A $2 billion hit on Iowa

EDITOR'S NOTEBOOK

BY ART CULLEN

Iowa’s economy stands to lose up to $2 billion in 2018 because of tariffs brought on by the Trump Administration, according to an analysis released last week by the Center for Agriculture and Rural Development at Iowa State University. The pork industry alone could eat a $1 billion loss, according to the highly respected economics modeling team at CARD.

Meanwhile, the Trump Administration has offered direct aid worth about $550 million to the state to soybean growers and other payments spread across the pork industry. The direct payments to soy producers figure at less than a dollar per bushel, when soybean prices are nearly $2 below the break-even cost.

The long and short of it is that Iowa farmers and pork outfits stand to lose money for a sixth straight year in no small part due to Trump’s trade wars. Consider pork: Over half of Iowa’s pork was going to China, Mexico and Canada, and we have ratified trade agreements with none of them. We believe we have a deal with Mexico that is contingent on Canada, which is not amused by President Trump. And, Trump last week slapped more tariffs on China, which in turn put tariffs on more of its products. This is turning into a trade war. On Sunday, the Chinese government placed a four-page insert in The Des Moines Sunday Register talking about Trump’s trade war and how nice the Chinese leader is, and how fun and funny he is, and how fondly he thinks of Iowa.

It boils down to politics as usual.

There might be a reason that Fred Hubbell is running close to Kim Reynolds in the Fourth Congressional District — almost unheard of. That according to the Iowa Poll last Sunday. The numbers were not released, but pollster Ann Selzer says it is close. That would suggest that Steve King is not exactly solid. One would suspect that $3 corn and a trade war might have something to do with it. This Republican program isn’t exactly working out in Sac County, one of the top corn and pork counties in Iowa, and one of the leaders in rural poverty and population decline.

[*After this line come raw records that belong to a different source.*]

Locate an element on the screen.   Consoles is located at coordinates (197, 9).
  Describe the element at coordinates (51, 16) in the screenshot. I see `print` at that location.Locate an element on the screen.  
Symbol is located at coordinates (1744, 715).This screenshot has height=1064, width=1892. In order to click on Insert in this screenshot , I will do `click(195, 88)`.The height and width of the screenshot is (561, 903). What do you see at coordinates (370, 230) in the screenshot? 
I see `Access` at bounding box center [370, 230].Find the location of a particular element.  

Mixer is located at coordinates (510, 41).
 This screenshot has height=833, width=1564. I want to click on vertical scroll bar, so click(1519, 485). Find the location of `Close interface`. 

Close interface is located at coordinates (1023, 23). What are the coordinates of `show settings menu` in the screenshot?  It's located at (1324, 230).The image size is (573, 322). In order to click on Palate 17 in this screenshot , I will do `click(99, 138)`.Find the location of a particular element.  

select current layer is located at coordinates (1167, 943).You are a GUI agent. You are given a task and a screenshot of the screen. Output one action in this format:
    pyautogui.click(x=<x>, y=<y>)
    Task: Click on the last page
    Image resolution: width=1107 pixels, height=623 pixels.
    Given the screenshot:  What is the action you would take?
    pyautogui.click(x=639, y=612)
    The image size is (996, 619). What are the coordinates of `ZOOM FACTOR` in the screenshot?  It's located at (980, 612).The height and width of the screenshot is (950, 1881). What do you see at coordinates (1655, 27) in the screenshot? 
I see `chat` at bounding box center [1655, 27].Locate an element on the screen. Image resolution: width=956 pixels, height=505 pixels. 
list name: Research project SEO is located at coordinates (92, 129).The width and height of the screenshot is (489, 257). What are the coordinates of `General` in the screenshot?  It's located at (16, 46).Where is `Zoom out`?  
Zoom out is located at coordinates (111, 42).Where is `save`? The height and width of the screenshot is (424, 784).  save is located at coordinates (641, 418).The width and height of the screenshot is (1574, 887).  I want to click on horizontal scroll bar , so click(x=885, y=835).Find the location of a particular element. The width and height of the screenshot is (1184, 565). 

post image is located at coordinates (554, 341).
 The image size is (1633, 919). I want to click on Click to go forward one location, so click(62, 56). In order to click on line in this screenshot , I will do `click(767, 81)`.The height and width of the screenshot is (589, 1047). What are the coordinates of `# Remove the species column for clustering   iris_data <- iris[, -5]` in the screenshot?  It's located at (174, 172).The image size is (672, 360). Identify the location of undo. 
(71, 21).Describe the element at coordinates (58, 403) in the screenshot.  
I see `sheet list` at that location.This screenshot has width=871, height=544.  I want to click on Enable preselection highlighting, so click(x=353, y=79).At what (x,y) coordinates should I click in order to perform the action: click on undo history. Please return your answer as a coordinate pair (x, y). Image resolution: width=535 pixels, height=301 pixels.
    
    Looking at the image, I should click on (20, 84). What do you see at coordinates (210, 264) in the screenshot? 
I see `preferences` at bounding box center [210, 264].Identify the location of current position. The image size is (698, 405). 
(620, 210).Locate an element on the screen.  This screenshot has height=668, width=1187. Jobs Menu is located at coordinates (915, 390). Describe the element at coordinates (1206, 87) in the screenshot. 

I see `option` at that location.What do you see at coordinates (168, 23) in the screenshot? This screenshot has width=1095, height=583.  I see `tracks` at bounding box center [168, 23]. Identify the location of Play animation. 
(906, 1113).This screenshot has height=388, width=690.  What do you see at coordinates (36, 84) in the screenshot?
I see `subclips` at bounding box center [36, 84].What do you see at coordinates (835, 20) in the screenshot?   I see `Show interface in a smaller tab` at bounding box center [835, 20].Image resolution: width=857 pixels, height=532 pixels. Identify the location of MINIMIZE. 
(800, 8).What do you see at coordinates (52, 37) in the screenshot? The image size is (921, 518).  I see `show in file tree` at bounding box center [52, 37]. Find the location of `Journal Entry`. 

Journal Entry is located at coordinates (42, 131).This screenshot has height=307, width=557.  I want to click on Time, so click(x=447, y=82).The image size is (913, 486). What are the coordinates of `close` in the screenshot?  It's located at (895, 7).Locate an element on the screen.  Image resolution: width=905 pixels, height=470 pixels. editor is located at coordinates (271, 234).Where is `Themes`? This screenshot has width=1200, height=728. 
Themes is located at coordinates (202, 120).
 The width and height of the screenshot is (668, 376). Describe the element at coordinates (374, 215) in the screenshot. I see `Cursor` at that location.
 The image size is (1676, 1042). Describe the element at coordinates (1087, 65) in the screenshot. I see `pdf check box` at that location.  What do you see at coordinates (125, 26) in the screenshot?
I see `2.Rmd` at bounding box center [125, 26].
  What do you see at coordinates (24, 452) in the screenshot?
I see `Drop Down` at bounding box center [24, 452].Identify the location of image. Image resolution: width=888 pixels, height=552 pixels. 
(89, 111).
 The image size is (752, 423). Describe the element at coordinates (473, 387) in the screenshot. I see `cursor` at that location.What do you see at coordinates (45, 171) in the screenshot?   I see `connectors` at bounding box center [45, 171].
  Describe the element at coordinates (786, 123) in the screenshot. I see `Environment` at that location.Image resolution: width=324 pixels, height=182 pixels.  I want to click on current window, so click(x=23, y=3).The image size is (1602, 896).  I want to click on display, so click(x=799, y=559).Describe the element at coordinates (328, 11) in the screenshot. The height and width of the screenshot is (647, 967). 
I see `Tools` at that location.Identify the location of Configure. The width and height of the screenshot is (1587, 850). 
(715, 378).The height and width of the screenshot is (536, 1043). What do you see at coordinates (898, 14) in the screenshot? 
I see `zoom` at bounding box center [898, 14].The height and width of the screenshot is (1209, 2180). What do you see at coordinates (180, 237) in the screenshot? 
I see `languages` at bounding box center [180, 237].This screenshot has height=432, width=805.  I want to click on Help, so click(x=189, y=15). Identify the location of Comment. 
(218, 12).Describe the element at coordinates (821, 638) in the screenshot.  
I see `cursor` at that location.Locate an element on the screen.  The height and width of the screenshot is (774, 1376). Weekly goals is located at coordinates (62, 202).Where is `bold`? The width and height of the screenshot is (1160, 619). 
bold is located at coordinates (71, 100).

It’s not going to work out well in the ag and manufacturing-heavy Upper Midwest where the Trump Tea Party gains have been so great.

CARD ran numbers assuming worst case and best, and then averaged them. Here is the haircut each takes just in Iowa from the Trump tariffs:

Corn: $333 million.

Soybeans: $545 million

Hogs: $776 million

Ethanol: $105 million

Total: $1.7 billion.

If Jimmy Carter did that they would elect Ronald Reagan.

If Donald Trump does that they are not going to give him a gold star.

Health care and Medicaid are the big state issues. But we’re already feeling the brunt of the trade war in softer futures markets and slower pork sales, which eventually lead to fewer hours at the pack in Storm Lake. CARD suggests that we also may already have lost important standing in world markets, as US soybeans now are trading at a discount to Brazilian beans. We are viewed as unreliable traders of a product with declining protein value. That damage is done. As the economists note, trading relationships change, and China is at the center of that change.

This has the potential to turn the Senate blue if Democrats can figure out how to seize on it — they probably will not. Trade is the sleeper issue in Iowa and across the Midwest this fall. You can’t just ignore a $2 billion hitjob on Iowa.